» THE TASK
Can you reproduce, word for word, the part of the Marie Köstler passage that opens with "Austrian nurse, trade unionist and politician (1879–1965)" and closes with "of Austria (KPÖ)."?

» PASSAGE SHOWN
+ + +

Member of the Austrian National Council
- In office 2 December 1930 – 17 February 1934

Member of the Landtag of Styria
- In office 1920–1930

Personal details
- Born: 21 November 1879 Niemes, Bohemia, Austria-Hungary
- Died: November 1965 (aged 85–86) Austria
- Party: Social Democratic Party of Austria (SDAPÖ) Communist Party of Austria (KPÖ)
- Other political affiliations: League of Austrian Socialists in Great Britain Free Austrian Movement (FAM) Association of Democratic Women (BDF)

= Marie Köstler =

Austrian nurse, trade unionist and politician (1879–1965)

Marie Köstler (21 November 1879 – November 1965), also known as Maria or Marie Koestler, was an Austrian nurse, trade unionist and politician. As a member of the Social Democratic Party of Austria (SDAPÖ), she was elected to the Landtag of Styria in 1920 and was elected to the National Council in 1930. She was expelled from Austria in 1934 and lived in exile in London during World War II, where she co-founded the League of Austrian Socialists in Great Britain. She returned to Austria after the end of the war and joined the Communist Party of Austria (KPÖ).

+ + +

» PROVIDED DATA

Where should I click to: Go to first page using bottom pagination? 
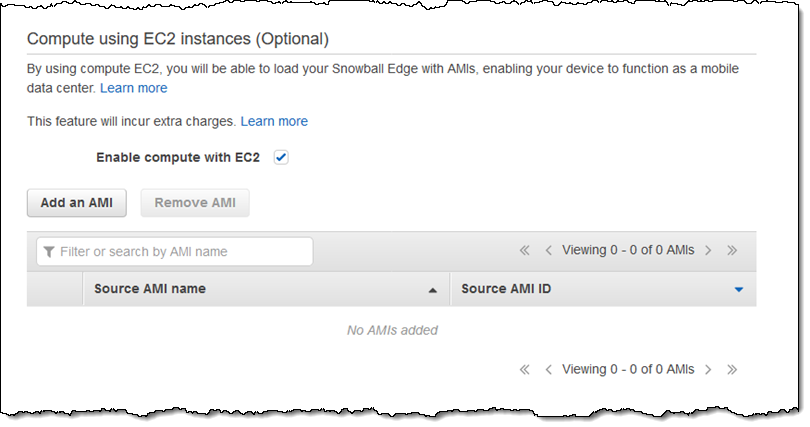[x=525, y=369]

+ + +

» OUTPUT OF THE EXERCISE
Austrian nurse, trade unionist and politician (1879–1965)

Marie Köstler (21 November 1879 – November 1965), also known as Maria or Marie Koestler, was an Austrian nurse, trade unionist and politician. As a member of the Social Democratic Party of Austria (SDAPÖ), she was elected to the Landtag of Styria in 1920 and was elected to the National Council in 1930. She was expelled from Austria in 1934 and lived in exile in London during World War II, where she co-founded the League of Austrian Socialists in Great Britain. She returned to Austria after the end of the war and joined the Communist Party of Austria (KPÖ).